O saldo orçamental da Região Autónoma da Madeira para 2015 também foi revisto em baixa e de forma considerável, com o Governo a contar agora que a Madeira consiga um excedente orçamental de apenas 10 milhões de euros, ou seja, menos 87% que o previsto anteriormente.

De acordo com o relatório do Orçamento do Estado para 2015, o objetivo para o saldo orçamental que estava previsto no plano de resgate à Madeira era de 75,7 milhões de euros e esse valor ainda não tinha sido revisto.

No entanto, a mudança nas regras estatísticas da União Europeia, que passaram a adotar o manual de regras do Sistema Europeu de Contas Nacionais e Regionais 2010 (SEC10), em vez da sua versão de 1995, implicou a entrada de muitas empresas públicas da região para as contas do défice e da dívida.
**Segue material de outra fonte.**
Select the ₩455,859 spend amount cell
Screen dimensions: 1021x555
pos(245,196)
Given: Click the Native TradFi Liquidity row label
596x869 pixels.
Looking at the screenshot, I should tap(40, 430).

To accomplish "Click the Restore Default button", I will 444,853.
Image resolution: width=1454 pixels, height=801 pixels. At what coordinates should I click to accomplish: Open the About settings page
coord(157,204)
Esta reclassificação, que em termos globais colocou dentro do perímetro de consolidação das administrações públicas 268 entidades, acaba por motivar parcialmente o corte substancial no saldo previsto para o próximo ano nas contas da Região Autónoma da Madeira, a que se junta também a possibilidade da conclusão de obras que estavam suspensas.

O Governo garante, no entanto, que esta alteração não coloca em causa a sustentabilidade da dívida região e diz que esta inclusão até tem o seu lado positivo, já que reduz o risco de surpresas desagradáveis para as contas públicas, tal como aconteceu em relação às contas de 2010.

Por outro lado, e com impacto negativo nas contas da região, o Governo não está confiante que a Região vá conseguir concretizar as poupanças previstas com renegociação com contratos de Parcerias Público-Privadas (PPP). O crescimento económico da região também ficar aquém do previsto, o que terá consequências naturais na arrecadação de receita, em especial de receita fiscal, o que terá também impactos no orçamento da Região.